Jeśli chodzi o epidemię, przespaliśmy jako społeczeństwo kilka miesięcy - podkreślił w rozmowie z PAP prezes Warszawskich Lekarzy Rodzinnych dr Michał Sutkowski. Nie ulega wątpliwości, że jesteśmy blisko lockdownu, pytanie jednak, czym on będzie - dodał.
Resort zdrowia przekazał w środę, że badania laboratoryjne potwierdziły zakażenie koronawirusem u kolejnych 25 tys. 221 osób. Łącznie wykryto dotąd 618 tys. 813 przypadków. Zmarło też kolejne 430 osób; w sumie odnotowano 8805 zgonów.

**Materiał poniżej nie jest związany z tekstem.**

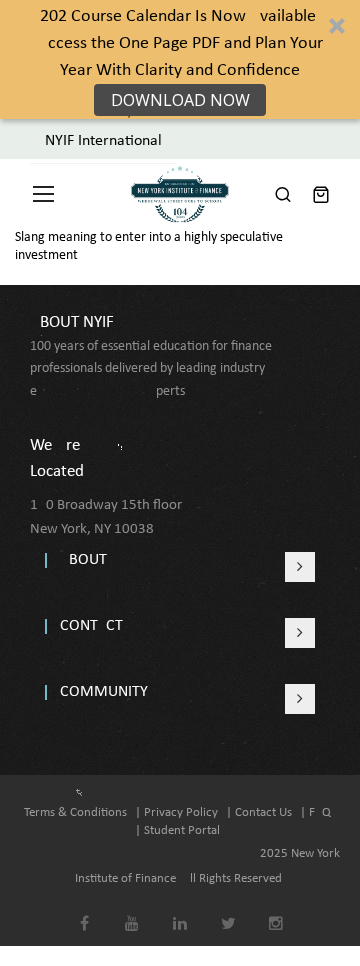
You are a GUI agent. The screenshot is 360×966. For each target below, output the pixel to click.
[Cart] (321, 194)
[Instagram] (276, 909)
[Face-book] (84, 909)
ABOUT (83, 560)
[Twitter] (228, 909)
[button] (180, 59)
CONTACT (91, 626)
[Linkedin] (180, 909)
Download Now (180, 100)
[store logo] (180, 194)
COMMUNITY (104, 692)
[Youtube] (132, 909)
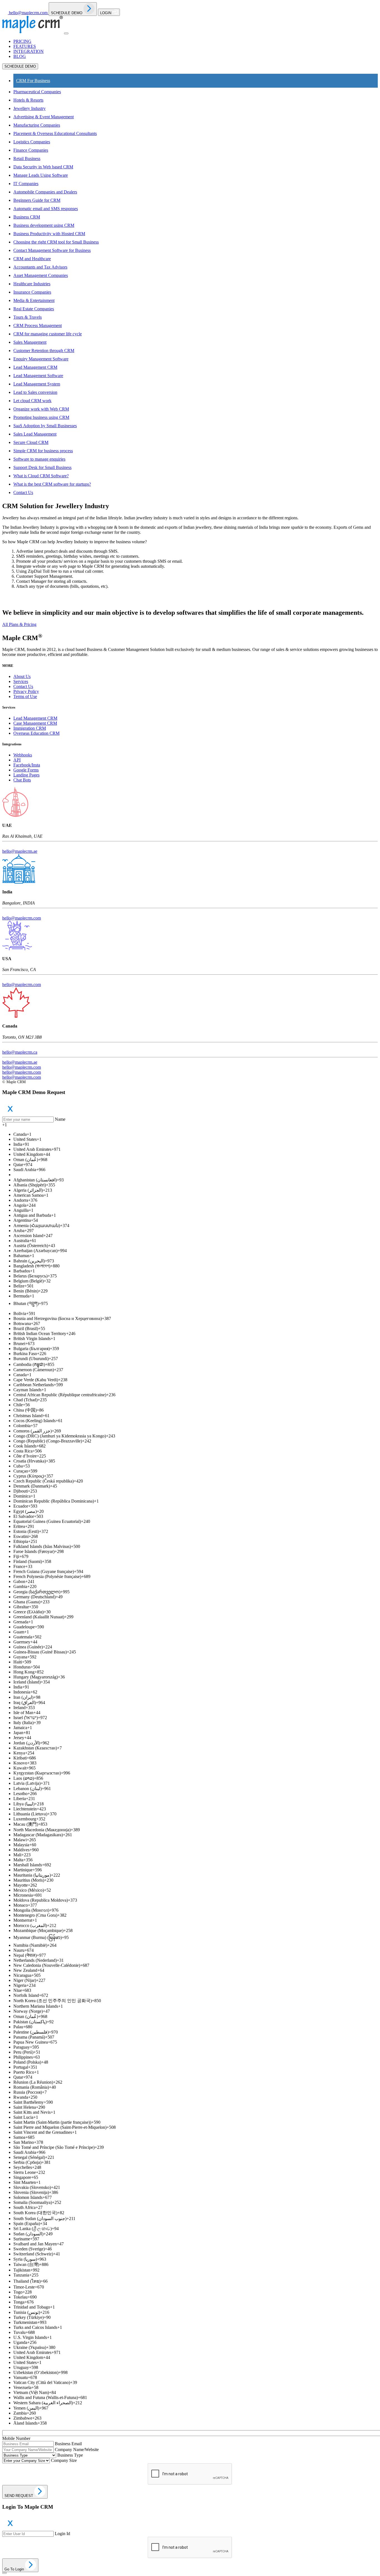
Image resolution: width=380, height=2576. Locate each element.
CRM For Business (33, 80)
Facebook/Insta (26, 765)
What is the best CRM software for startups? (52, 484)
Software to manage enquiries (39, 459)
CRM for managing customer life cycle (47, 333)
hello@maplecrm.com (21, 918)
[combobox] (190, 1124)
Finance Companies (30, 150)
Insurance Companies (32, 292)
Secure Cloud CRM (30, 442)
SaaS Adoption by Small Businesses (45, 425)
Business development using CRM (43, 225)
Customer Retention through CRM (43, 350)
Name (60, 1119)
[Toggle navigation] (66, 33)
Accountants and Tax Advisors (40, 267)
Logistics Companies (31, 141)
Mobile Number (16, 2438)
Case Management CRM (35, 723)
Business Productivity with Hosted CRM (49, 233)
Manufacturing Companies (36, 125)
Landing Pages (26, 775)
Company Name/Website (77, 2449)
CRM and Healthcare (32, 258)
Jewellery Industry (29, 108)
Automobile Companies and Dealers (45, 192)
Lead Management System (36, 384)
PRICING (22, 41)
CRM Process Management (37, 325)
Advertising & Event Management (43, 116)
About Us (22, 676)
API (17, 760)
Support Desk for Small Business (42, 467)
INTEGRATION (28, 51)
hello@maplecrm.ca (19, 1052)
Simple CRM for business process (43, 450)
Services (20, 681)
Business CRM (26, 217)
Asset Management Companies (40, 275)
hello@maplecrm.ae (19, 851)
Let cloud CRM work (32, 400)
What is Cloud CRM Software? (41, 475)
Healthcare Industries (31, 283)
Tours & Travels (27, 317)
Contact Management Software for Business (52, 250)
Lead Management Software (38, 375)
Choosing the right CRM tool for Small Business (56, 242)
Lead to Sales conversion (35, 392)
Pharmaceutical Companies (37, 91)
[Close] (4, 2573)
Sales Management (29, 342)
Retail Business (26, 158)
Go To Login (14, 2569)
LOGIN (106, 13)
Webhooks (22, 755)
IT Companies (25, 183)
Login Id (62, 2533)
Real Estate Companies (33, 308)
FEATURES (24, 46)
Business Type (70, 2455)
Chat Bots (22, 780)
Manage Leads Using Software (40, 175)
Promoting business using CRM (41, 417)
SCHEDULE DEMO (67, 13)
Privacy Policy (26, 691)
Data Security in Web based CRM (43, 166)
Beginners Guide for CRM (36, 200)
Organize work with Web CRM (41, 409)
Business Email (68, 2443)
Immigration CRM (29, 728)
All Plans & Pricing (19, 624)
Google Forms (26, 770)
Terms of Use (25, 696)
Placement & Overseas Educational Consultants (55, 133)
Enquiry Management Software (40, 359)
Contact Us (23, 492)
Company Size (64, 2460)
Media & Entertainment (34, 300)
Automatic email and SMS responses (45, 208)
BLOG (19, 56)
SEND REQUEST (19, 2496)
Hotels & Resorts (28, 100)
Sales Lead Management (34, 434)
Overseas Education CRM (36, 733)
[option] (195, 1134)
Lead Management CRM (35, 367)
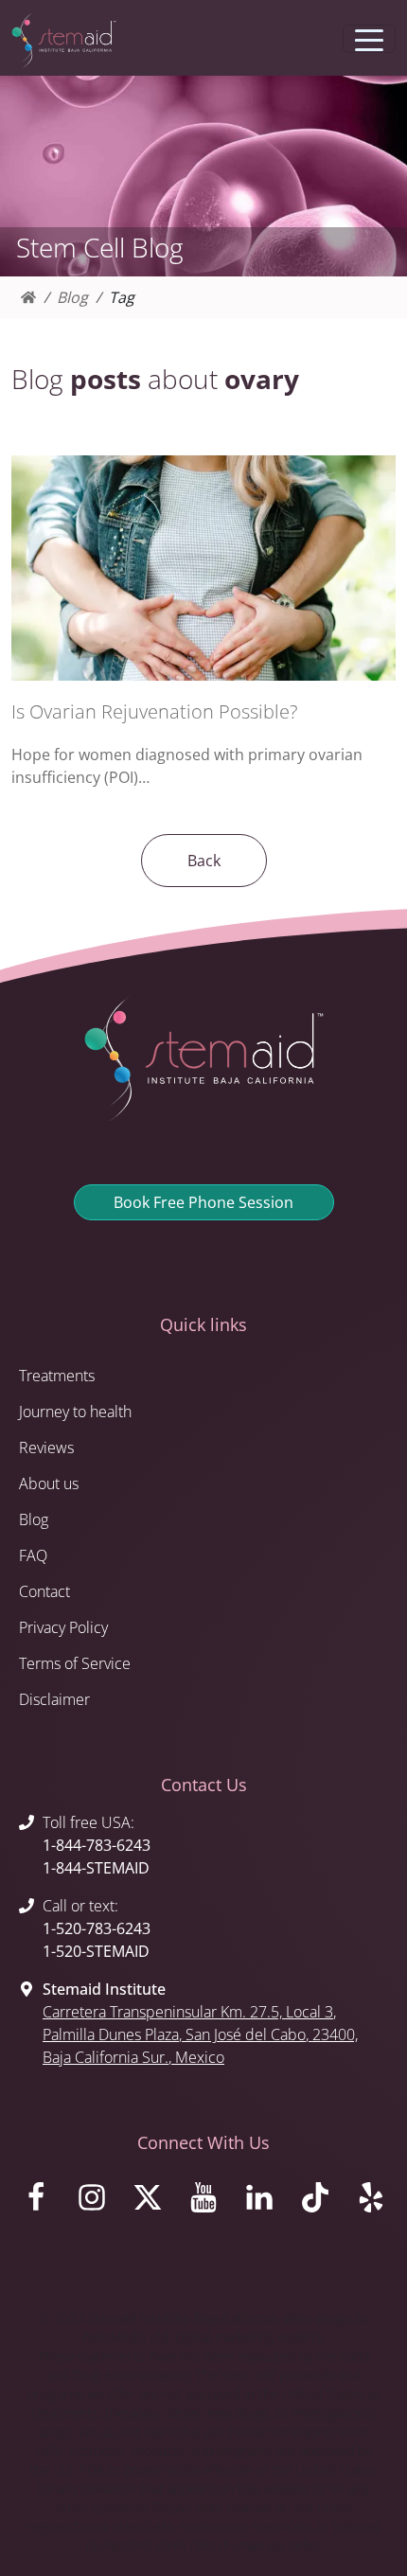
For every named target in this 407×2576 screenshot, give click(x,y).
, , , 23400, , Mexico (200, 2034)
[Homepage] (28, 297)
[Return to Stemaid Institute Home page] (63, 41)
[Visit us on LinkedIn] (260, 2202)
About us (49, 1483)
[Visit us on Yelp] (371, 2202)
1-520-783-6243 (96, 1928)
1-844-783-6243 (96, 1845)
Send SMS (243, 39)
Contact (44, 1591)
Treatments (57, 1375)
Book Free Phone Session (203, 1202)
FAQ (33, 1555)
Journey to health (75, 1411)
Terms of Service (75, 1663)
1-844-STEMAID (96, 1867)
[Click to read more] (203, 568)
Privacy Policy (63, 1627)
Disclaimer (54, 1699)
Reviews (46, 1447)
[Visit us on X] (147, 2202)
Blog (72, 297)
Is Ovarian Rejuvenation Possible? (154, 711)
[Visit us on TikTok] (316, 2202)
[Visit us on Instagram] (91, 2202)
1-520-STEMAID (96, 1951)
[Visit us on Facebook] (35, 2202)
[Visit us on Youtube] (203, 2202)
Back (204, 860)
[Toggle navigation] (369, 39)
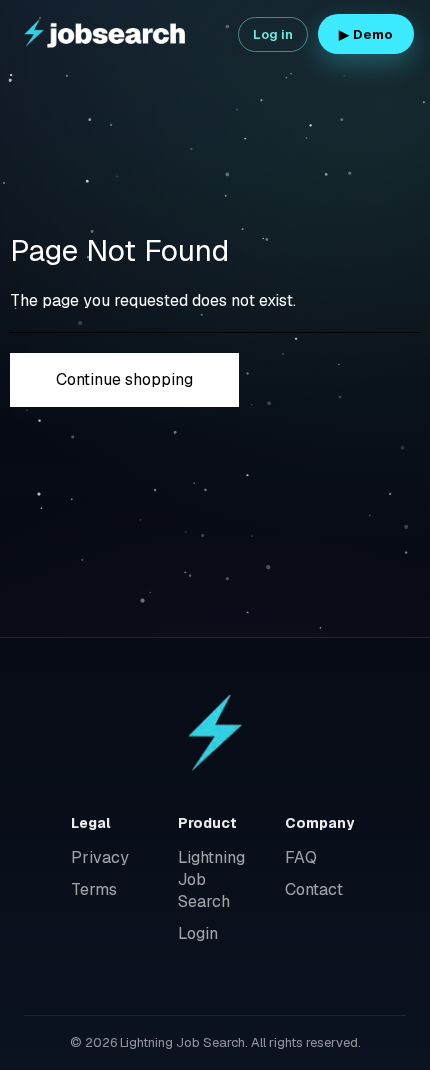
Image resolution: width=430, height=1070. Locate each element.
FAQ (301, 857)
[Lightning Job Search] (106, 34)
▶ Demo (366, 34)
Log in (273, 34)
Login (198, 933)
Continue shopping (124, 379)
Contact (314, 889)
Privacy (100, 857)
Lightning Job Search (211, 879)
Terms (94, 889)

W rozmowie z PAP prezes Warszawskich Lekarzy Rodzinnych dr Michał Sutkowski podkreślił, że liczba zakażeń ustabilizowała się na poziomie ok. 25 tys. zakażeń dziennie. "To jest bardzo źle, jest też bardzo duży odsetek zgonów, co jest jeszcze gorsze" - ocenił.
Zdaniem Sutkowskiego, najbardziej niepokojąca z punktu widzenia logistyki jest wydolność służby zdrowia, na której - jak ocenił - "niektórym ludziom po prostu nie zależy".
Jak wskazał, chodzi o osoby lekceważące zalecenia w związku z epidemią. "Jesteśmy blisko lockdownu, to nie ulega wątpliwości dla nikogo, ale pytanie, jak ten lockdown określimy, bo on zawiera bardzo dużo różnych wariantów. Jest jedna smutna prawda: jako społeczeństwo przespaliśmy kilka miesięcy, lekceważyliśmy wirusa kilka miesięcy, bardzo wiele nie zrobiliśmy, żeby nauczyć się wyższej kultury epidemicznej" - podkreślił Sutkowski.
Jak dodał, sam jest zwolennikiem krótkich, ale bardzo rygorystycznych lockdownów. Podkreślił też konieczność podniesienia na wyższy poziom kultury epidemicznej obejmującej wszystko od edukacji po rygorystyczne przestrzeganie wprowadzanych w związku z epidemią zasad. "Jest do tego dobra atmosfera, tylko trzeba zewrzeć szyki. Wszyscy, od przeciętnego Kowalskiego po decydentów politycznych powinni zrobić wszystko, żeby tak się stało - i wtedy będzie dobrze" - oświadczył.